No matter how good my skin looks, I will always be the kind of person that likes to put on makeup. Glossier Perfecting Skin Tint is perfect because it gives me the sensation of applying makeup without a ton of coverage. And it works for my whole face—sometimes I pat a little extra over my cheekbones because I feel like it’s kind of dewy and it stays shiny there. I’m also particular about my cheek area because I have some acne scarring there and regular foundation will settle into my pores. The tint glides over it and fills in your texture but not in a creepy primer-y silicon-y spackle way.

But no matter what, I always powder my nose because I feel like it gets so oily. I’ll use any translucent powder—the HD Make Up Forever is good. I’ve also been very into cream bronzer for a while now. I got the Soleil Tan de Chanel Bronzing Makeup Base two years ago, and the tub is so big it will never run out. MAC Blush in Cheek was discontinued, but it’s perfect for doing a sun-kissed cheek.

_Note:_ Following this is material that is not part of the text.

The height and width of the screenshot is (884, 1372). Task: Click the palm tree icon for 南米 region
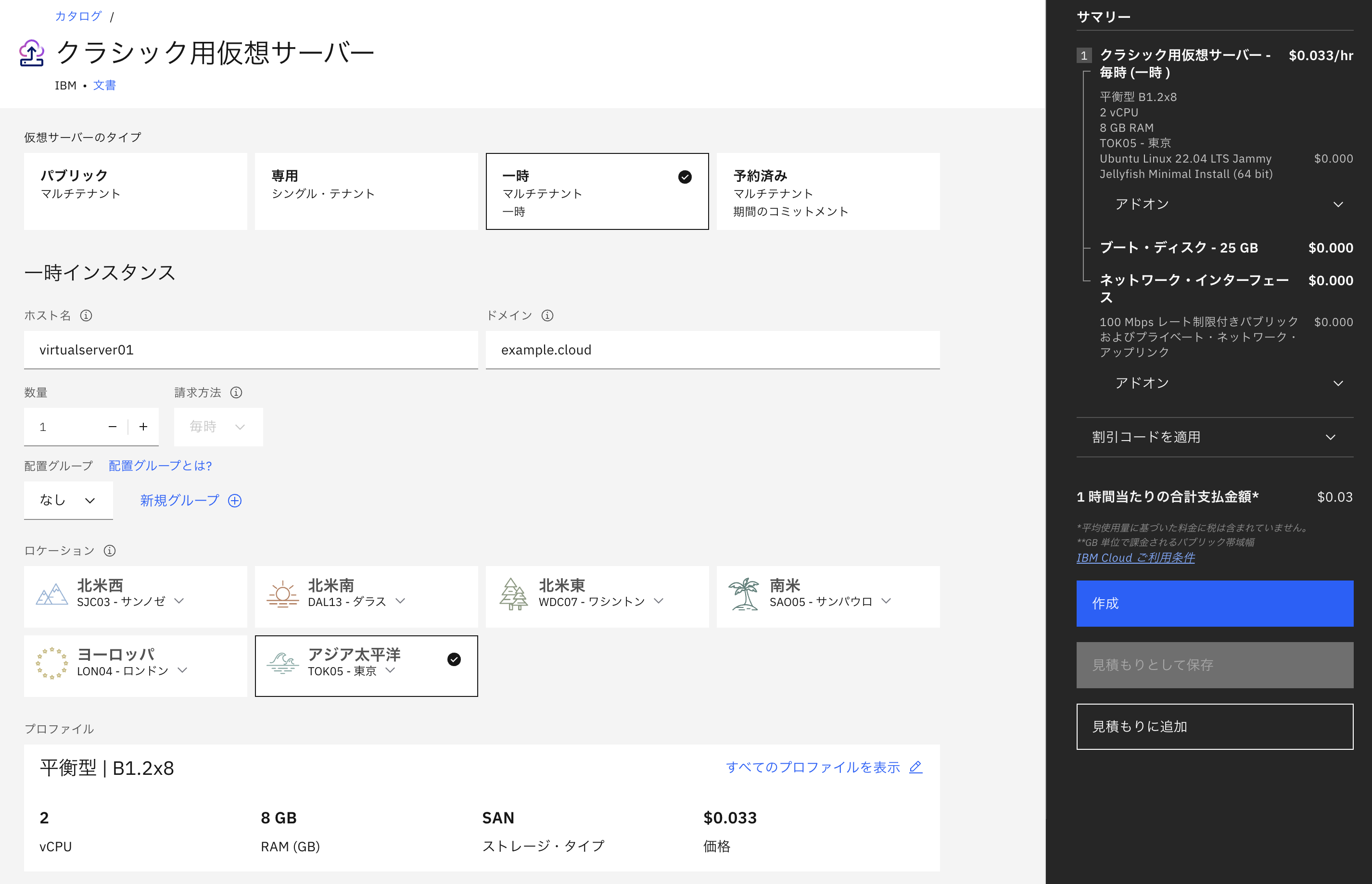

My number one product of all time is MAC Fluidline in Rich Ground—I’m scared that they’re going to discontinue it like they did to MAC Eye Kohl in Costa Riche at one point. I’ll use it with a nubby brush on my lids instead of a paint liner brush—it’s firm and you can still do a line but it won’t do a flick. MAC Eyeshadow in Bronze and Sable are both really good. I also used to use Expensive Pink.

I’m surprised no one talks about how good Maybelline Lots of Lashes Mascara is, but it really is the best. For a while, I was spreading the gospel of Diorshow and Covergirl Lashblast, but I used it again recently and it makes my lashes looks dry and almost too long. Now I like my lashes to look squatty and fat—really full and dense. Lots of Lashes is the one. It’s a washable formula, which is genius so you don’t have to struggle.

HAIR

In high school, I remember thinking Angelina Jolie in Hackers and Chloë Sevigny in Kids was the look. I shaved my head but it didn’t look good. At the time, I didn’t have the face for it—it was rounder, chubbier, younger. I don’t have delicate features. I mean, neither does Angelina, but…I thought I was going to look like Shannyn Sossamon or Winona, and I 100% didn’t. And then it grew in really oddly. I wouldn’t do it again.

Now, I don’t like to draw too much attention to myself with a strong look. My hair has been every color of the rainbow, and now I haven’t dyed it in a year. I like my hair looking ropey and lank, not smooth. Redken Windblown 05 Dry Finishing Spray is a thousand times better for that than the Oribe Dry Texturizing Spray—it makes your hair feel full. I hate dry shampoo and the Oribe one feels like I have dry shampoo on. The best thing I’ve ever tried is Glam Hair Backcomb in a Bottle by Umberto Giannini, and you can only get it in London at a drugstore. It’s genius for giving you really full hair, but it’s a nightmare to work with. If you use just the right amount, though, it’s sort of amazing.

For the most part, I wash my hair every day. I’ll switch my shampoos and conditioners a lot but I just started using Komenuka Bijin line again because I really love anything Japanese. I first found it 10 years ago at Larchmont Beauty Supply in LA and forgot about it for a while, but I’m back to it now. Also super into the Fekkai PRX ones. There are only a few products that I’m very loyal to—for the rest, it’s just a Darwinian survival of the fittest.”

—as told to ITG

Alexis Page photographed by Emily Weiss in New York on September 26, 2014.